John Stokdyk | | Permalink

In addition to summarising these proposals, the IFS Green Budget in February 2011 set out its own objectives for tax reform, and contrasted its ideal with what currently exists:

Taxes on earnings

  • A progressive income tax with a transparent and coherent rate structure
  • A single integrated benefit for those with low income and/or high needs
  • A schedule of effective tax rates that reflects evidence on behavioural responses

Indirect taxes

  • A largely uniform VAT
    – with a small number of targeted exceptions on economic efficiency grounds
    – and with equivalent taxes on financial services and housing
  • No transactions taxes Stamp duties on transactions of property and of securities
  • Additional taxes on alcohol and tobacco*

Environmental taxes

  • Consistent price on carbon emissions
  • Well-targeted tax on road congestion

Taxation of savings and wealth

  • No tax on the normal return to savings
    – with some additional incentive for retirement saving
  • Standard income tax schedule applied to income from all sources after an allowance for the normal rate of return on savings
    – with lower personal tax rates on income from company shares to reflect corporation tax already paid
  • A lifetime wealth transfer tax

Business taxes

  • Single rate of corporation tax with no tax on the normal return on investment
  • Equal treatment of income derived from employment, self-employment, and running a small company
  • No tax on intermediate inputs
    – but land value tax at least for business and agricultural land

*Only in the case of alcohol and tobacco tax did Mirlees/IFS consider that the current UK tax system matched this ideal.

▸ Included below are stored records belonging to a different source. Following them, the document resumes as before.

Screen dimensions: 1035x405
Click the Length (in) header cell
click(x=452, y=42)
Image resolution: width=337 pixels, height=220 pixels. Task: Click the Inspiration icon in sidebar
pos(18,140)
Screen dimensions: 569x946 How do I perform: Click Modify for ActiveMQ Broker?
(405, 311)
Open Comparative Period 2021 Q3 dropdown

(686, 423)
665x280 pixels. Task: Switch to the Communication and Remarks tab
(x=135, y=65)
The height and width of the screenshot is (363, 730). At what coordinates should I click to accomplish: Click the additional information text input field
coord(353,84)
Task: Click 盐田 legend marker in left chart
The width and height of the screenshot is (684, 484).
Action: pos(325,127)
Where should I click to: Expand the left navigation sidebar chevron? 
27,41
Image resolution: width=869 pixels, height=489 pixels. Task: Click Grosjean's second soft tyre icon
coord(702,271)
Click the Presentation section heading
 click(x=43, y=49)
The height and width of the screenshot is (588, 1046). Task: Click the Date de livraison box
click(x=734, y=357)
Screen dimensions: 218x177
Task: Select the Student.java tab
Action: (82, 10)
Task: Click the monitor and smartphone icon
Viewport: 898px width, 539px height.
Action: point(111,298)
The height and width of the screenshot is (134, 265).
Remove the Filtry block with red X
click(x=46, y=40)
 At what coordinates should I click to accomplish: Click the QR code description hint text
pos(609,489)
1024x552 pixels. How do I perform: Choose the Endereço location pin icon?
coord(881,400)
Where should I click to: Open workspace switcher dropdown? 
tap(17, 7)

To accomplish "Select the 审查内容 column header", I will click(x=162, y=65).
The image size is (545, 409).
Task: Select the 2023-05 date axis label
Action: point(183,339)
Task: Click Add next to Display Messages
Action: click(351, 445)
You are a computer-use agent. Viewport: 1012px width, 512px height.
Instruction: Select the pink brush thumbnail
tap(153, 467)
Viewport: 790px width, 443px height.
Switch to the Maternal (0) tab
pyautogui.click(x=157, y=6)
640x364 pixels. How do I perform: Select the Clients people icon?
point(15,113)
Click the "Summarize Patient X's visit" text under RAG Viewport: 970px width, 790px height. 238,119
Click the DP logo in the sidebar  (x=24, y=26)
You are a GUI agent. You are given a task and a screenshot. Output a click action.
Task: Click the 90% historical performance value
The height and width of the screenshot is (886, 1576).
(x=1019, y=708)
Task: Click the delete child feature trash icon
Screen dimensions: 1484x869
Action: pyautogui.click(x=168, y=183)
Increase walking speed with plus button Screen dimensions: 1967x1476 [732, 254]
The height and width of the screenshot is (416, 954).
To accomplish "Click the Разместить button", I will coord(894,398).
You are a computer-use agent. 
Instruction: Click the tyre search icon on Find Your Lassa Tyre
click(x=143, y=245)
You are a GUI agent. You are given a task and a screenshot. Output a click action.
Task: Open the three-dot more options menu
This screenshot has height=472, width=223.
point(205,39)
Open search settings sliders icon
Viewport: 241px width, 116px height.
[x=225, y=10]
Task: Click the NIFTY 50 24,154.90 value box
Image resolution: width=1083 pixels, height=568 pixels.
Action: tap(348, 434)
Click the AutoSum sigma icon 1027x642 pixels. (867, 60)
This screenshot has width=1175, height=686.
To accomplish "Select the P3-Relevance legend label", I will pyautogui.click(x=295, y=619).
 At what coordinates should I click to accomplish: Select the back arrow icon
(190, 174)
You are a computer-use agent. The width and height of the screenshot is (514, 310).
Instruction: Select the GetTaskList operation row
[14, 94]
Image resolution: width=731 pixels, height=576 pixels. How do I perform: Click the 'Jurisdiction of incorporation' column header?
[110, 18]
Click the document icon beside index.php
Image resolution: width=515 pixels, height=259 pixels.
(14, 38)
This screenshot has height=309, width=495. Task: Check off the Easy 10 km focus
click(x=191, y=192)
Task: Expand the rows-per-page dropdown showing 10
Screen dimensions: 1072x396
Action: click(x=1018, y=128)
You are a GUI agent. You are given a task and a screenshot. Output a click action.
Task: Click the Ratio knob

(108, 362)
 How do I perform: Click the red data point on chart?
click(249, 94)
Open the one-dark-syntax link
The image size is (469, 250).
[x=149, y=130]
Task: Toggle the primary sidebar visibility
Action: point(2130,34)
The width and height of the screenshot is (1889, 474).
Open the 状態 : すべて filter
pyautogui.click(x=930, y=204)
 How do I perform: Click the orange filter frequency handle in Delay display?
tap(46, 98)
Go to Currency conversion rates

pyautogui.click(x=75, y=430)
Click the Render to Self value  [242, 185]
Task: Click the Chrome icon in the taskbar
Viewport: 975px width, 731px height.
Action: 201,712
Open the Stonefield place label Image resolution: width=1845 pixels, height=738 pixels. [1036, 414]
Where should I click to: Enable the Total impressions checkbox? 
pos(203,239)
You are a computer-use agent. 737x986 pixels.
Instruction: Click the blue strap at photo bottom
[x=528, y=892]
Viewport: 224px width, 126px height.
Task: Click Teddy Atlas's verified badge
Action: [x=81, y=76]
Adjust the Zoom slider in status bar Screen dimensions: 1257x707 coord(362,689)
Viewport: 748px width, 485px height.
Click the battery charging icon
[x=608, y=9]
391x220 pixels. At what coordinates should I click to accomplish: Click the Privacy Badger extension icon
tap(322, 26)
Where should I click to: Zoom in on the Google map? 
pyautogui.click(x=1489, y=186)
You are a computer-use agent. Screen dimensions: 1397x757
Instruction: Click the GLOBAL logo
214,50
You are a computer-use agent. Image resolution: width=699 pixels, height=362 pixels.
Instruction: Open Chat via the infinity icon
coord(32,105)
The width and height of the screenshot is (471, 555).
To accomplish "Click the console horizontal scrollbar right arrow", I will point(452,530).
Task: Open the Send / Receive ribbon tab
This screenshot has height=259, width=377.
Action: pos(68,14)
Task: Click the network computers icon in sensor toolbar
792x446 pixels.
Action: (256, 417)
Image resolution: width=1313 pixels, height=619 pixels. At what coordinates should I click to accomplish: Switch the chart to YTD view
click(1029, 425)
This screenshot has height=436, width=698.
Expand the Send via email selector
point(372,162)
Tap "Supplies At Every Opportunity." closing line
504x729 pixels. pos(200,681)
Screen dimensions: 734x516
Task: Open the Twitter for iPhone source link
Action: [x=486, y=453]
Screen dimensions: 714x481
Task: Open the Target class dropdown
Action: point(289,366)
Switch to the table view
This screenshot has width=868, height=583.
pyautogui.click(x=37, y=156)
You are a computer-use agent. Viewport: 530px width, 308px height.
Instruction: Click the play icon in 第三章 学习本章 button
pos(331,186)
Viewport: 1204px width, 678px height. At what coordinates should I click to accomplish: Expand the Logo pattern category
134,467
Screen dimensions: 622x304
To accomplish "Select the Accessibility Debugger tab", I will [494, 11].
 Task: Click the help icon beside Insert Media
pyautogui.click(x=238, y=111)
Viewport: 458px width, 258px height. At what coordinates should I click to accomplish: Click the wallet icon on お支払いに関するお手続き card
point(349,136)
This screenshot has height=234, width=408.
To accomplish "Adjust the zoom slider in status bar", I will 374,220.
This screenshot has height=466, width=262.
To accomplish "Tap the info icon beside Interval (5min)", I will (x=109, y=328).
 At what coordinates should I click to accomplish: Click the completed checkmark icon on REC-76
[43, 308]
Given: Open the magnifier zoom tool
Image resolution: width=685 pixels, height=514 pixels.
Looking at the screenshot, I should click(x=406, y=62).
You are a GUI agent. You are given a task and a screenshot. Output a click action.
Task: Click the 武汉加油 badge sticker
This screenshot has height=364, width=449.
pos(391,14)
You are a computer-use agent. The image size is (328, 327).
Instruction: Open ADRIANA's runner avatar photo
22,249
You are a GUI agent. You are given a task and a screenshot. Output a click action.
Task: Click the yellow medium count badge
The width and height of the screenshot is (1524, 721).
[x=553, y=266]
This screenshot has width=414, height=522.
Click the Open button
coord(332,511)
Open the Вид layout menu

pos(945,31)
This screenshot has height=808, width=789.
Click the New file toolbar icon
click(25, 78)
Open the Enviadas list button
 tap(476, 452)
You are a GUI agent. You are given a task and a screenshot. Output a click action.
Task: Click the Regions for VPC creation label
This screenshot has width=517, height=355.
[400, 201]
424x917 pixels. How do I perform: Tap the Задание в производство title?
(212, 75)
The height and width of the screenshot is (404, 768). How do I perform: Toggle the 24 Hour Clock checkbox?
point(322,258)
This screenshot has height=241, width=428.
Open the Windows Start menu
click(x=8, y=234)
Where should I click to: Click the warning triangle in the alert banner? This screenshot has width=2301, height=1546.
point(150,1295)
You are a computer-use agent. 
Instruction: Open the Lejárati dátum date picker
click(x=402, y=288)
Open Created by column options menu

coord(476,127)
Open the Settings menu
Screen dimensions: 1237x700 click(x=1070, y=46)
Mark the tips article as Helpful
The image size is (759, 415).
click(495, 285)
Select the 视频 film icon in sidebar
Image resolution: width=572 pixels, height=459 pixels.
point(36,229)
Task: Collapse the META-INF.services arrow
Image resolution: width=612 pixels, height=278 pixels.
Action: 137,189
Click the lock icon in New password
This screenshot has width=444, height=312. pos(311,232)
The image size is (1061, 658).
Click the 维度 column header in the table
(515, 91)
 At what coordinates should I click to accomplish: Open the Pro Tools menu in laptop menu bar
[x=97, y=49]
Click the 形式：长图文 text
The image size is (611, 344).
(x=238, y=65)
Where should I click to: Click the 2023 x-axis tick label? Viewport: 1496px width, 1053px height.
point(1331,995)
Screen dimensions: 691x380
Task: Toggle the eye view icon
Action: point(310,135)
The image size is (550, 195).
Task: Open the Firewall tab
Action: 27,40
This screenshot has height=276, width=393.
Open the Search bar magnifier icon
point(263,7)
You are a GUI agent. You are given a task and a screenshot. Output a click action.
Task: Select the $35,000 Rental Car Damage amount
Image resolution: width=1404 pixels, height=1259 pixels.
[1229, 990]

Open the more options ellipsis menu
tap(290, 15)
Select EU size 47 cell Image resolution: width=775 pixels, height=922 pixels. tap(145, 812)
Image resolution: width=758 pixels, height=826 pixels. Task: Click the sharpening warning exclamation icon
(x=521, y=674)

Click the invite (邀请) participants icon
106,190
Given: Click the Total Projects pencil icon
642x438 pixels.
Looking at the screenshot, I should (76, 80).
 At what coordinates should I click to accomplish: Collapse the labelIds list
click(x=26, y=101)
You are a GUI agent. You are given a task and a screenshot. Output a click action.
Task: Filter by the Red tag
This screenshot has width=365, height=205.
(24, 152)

In its Green Budget submission (Feb 2011), the IFS put foward the follow suggestions:

Systemic tax reforms
The government should make clear where it sees the shape of the tax system in the medium term and the purpose and direction of each of the major taxes. The ways in which HM Treasury and HM Revenue and Customs work together, and the extent of parliamentary scrutiny of tax policy, should be reviewed to improve the quality of tax policymaking.

Patent Box
The proposal to reduce the corporate tax rate on the income derived from patents to 10% from April 2013 will cost over £1bn a year in lost revenue and will only benefit a handful of firms, the IFS argued. The policy is poorly targeted at promoting research, distorts the decision to invest in patentable technologies, and will add unnecessary complexity to the tax system. Much of its cost will be deadweight, accruing to activities that would have occurred in the absence of the policy. The jury is still out on whether the policy is the best way to encourage firms to retain the real activity associated with mobile intellectual property in the UK.

Environmental taxes
We should have a single, visible price of carbon for all parts of the economy in order to reduce carbon dioxide emissions as efficiently as possible. But we remain far from this ideal, and the situation will not be improved by planned changes. The government has set itself a new goal to increase the proportion of tax revenues that come from green taxes. While this is on course to be met, it should not be taken as a good guide to a government’s environmental credentials. A ‘fair fuel stabiliser’ would help stabilise household finances, but official estimates suggest that it would make the public finances more uncertain. It would also be very difficult to implement in practice.